There were some trade-offs in the choice of AIC versus BIC. AIC tended to have greater gains in IRF recovery, except under missing data and when few items followed a non-standard model. As AIC had greater sensitivity in modeling non-standard items with an MP, it also tended to result in some over-fitting. Given the great contrast in sensitivity and false positive rates, we suppose that the psychometrician’s preference for a conservative (BIC) versus liberal (AIC) flagging of non-standard items may guide which to use. Of course, other optimality criterion or use of other item fit statistics may be used in future research. In addition, test length, sample size, and the amount of missing data may also be important to consider and could be further examined.

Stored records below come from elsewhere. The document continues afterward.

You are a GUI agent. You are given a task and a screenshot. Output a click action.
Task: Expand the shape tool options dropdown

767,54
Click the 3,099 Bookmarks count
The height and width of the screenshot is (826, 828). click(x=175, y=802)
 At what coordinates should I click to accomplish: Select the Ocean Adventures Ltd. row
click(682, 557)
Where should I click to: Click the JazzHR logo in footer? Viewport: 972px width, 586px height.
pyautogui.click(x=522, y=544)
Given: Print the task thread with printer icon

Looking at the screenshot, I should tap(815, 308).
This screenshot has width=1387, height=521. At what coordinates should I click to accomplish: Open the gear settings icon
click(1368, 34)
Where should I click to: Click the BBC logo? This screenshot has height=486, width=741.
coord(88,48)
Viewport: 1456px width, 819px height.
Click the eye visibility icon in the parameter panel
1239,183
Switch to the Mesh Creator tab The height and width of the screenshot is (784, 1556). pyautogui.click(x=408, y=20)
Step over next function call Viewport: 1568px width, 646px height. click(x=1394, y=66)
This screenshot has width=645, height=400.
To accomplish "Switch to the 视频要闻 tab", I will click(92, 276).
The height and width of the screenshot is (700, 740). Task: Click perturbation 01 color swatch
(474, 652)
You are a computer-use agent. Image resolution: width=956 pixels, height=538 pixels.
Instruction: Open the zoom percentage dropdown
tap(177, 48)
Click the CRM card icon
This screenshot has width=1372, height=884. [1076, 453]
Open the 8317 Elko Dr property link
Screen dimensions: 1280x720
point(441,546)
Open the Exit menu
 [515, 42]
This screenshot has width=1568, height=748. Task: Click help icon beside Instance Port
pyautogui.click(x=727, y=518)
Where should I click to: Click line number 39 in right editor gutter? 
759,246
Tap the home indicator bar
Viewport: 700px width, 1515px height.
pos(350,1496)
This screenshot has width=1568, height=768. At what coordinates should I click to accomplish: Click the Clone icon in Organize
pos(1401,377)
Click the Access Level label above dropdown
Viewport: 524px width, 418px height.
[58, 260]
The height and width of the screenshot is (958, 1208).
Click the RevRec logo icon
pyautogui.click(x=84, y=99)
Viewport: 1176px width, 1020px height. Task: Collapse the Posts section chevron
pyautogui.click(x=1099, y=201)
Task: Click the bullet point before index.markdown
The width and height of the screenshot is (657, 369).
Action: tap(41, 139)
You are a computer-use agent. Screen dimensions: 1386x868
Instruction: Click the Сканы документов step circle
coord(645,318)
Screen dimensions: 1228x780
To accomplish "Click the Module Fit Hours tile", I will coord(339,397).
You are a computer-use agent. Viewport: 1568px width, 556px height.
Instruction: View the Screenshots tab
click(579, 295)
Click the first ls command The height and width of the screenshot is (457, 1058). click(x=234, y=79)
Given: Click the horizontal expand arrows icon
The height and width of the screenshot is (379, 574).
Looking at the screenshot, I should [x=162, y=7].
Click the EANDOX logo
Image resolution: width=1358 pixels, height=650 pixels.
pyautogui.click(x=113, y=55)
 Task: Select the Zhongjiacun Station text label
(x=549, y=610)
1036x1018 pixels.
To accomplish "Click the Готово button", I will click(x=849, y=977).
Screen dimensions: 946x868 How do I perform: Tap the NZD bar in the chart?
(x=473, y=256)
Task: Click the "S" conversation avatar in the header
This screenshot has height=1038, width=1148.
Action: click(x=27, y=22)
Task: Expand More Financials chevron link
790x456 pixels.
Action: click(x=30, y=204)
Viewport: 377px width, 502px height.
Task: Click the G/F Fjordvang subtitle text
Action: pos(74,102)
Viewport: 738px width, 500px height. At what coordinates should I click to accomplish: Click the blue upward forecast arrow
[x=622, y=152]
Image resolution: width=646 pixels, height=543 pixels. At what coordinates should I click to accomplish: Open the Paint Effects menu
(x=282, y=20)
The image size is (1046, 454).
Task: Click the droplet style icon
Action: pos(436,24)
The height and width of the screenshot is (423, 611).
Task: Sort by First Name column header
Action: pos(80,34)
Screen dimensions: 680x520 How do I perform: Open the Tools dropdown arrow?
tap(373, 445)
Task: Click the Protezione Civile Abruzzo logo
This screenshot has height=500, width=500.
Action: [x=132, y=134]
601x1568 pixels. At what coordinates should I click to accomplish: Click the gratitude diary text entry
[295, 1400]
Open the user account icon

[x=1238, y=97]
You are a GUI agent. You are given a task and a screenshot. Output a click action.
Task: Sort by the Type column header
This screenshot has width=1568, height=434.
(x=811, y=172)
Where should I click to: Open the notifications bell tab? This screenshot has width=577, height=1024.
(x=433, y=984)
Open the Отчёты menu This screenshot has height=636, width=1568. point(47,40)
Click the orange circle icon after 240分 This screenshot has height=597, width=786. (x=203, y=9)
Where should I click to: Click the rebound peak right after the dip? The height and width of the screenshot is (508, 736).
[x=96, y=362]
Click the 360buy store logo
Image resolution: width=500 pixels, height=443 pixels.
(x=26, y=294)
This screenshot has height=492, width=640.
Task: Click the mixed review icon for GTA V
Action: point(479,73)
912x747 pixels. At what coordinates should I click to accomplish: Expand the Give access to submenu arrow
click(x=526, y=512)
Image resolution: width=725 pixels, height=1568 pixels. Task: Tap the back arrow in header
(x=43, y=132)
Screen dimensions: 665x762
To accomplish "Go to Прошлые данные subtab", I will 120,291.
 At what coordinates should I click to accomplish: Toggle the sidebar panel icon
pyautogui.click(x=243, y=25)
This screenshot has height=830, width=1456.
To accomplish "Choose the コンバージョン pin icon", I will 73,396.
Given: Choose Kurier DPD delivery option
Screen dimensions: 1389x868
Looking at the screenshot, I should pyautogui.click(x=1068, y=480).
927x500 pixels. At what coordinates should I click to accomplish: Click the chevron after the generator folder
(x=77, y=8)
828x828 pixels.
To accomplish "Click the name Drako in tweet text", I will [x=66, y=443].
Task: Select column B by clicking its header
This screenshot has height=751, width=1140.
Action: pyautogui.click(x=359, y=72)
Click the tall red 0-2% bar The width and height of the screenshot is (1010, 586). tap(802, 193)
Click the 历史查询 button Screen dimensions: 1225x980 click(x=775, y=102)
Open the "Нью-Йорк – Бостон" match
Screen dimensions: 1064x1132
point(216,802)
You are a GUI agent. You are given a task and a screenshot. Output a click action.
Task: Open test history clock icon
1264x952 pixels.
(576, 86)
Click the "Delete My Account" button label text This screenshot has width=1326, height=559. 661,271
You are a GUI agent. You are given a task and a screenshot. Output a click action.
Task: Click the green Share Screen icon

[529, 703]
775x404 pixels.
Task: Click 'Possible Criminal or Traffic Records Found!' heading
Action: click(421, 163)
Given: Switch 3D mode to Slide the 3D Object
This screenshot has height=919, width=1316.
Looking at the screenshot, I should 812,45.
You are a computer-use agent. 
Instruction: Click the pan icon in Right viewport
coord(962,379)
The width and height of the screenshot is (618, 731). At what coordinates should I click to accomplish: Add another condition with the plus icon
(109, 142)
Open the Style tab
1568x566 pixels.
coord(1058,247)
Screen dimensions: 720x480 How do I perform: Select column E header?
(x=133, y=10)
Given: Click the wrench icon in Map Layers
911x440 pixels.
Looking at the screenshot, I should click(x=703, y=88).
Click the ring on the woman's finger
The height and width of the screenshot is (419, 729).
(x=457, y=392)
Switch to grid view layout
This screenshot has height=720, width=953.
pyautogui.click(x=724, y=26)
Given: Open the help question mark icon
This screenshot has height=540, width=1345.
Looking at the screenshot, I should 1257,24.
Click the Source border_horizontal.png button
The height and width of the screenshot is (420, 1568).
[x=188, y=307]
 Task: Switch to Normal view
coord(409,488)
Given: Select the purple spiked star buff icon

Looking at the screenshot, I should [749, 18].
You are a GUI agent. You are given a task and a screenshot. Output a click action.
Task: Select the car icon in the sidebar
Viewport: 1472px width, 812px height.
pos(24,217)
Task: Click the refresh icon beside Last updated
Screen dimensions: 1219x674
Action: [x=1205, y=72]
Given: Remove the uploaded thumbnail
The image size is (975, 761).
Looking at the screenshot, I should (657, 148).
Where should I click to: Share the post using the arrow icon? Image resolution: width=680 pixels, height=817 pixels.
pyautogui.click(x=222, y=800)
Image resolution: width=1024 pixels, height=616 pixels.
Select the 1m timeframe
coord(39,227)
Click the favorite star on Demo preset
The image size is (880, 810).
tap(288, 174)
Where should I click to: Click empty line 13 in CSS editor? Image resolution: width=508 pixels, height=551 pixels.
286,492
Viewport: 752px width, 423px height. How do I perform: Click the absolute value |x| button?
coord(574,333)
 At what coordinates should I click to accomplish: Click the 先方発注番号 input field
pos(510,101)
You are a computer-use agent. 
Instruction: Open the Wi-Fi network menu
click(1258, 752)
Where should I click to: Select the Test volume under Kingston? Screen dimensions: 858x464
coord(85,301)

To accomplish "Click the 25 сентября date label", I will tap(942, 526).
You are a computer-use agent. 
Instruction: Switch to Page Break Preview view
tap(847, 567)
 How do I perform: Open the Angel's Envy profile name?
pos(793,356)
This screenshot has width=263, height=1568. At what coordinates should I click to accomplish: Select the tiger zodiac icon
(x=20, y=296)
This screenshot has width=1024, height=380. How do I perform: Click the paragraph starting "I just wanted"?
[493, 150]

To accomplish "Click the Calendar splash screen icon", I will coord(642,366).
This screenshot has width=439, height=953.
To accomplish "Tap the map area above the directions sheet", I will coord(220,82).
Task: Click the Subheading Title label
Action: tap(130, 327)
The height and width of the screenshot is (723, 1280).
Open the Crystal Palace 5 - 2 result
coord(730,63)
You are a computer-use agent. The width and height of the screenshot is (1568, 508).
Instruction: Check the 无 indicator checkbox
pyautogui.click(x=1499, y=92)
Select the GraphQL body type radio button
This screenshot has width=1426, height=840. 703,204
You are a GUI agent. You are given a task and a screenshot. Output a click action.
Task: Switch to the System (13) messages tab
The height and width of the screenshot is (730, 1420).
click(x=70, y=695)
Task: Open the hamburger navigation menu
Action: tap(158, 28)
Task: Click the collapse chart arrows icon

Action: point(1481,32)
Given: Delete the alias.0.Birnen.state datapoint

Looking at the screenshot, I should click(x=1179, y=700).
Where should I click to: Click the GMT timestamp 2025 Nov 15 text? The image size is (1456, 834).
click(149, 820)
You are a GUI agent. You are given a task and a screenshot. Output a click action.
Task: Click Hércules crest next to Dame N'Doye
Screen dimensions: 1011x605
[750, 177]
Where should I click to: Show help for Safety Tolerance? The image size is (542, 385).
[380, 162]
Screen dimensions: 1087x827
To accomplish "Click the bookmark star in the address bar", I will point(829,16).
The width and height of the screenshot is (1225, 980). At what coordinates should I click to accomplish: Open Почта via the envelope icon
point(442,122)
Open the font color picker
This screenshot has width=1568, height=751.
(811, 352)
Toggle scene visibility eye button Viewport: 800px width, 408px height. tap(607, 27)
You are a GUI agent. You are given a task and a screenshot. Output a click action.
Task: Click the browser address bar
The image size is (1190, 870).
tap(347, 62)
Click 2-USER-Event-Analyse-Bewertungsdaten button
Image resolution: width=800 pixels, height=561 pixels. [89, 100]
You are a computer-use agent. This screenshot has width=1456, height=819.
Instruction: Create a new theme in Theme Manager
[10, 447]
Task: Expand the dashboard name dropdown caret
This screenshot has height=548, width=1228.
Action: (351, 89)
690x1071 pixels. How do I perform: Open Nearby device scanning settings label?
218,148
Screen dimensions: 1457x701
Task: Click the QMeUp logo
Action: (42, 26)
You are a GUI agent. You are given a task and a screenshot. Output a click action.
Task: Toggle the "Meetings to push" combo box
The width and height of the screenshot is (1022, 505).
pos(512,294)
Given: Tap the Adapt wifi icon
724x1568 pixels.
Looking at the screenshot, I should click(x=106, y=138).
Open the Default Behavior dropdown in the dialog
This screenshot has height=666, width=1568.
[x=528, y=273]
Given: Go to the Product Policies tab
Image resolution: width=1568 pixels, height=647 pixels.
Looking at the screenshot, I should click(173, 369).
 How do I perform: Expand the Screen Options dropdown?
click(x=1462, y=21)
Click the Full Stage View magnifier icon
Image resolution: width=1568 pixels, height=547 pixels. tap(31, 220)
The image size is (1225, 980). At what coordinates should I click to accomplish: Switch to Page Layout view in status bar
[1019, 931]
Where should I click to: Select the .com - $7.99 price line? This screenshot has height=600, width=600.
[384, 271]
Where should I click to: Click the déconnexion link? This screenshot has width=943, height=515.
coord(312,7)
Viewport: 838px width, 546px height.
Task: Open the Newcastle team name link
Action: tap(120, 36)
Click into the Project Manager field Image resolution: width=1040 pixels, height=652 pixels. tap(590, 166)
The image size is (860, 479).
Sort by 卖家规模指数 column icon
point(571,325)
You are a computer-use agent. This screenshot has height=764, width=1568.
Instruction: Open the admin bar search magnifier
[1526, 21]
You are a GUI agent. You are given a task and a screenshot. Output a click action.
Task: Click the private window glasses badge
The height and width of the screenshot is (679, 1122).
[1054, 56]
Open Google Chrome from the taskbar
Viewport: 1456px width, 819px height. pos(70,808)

A similar computational problem may hold for other flexible parametric modeling techniques (Lee & Bolt, 2018): Should we use a standard item model or a different modeling approach? To the extent that the test is very long, this same problem may occur if one is trying to decide between several different models for each test item. Of course, substantive theory should be used to guide modeling choices where possible. However, in the absence of good theory, an automated approach such as that we have provided here may be a reasonable start to help improve fit while identifying which items require closer examination, especially for a long test or large item bank. MP-based models do not directly inform about the source of item misfit. Further follow-up analyses with alternative models and/or content analysis of particular items may provide insight into whether an MP or other modeling approach is appropriate. That is, there is both room for MP-based item models to complement other modeling approaches, and also for such combinatorial optimization algorithms to be used in selecting whether to use any of these other modeling approaches.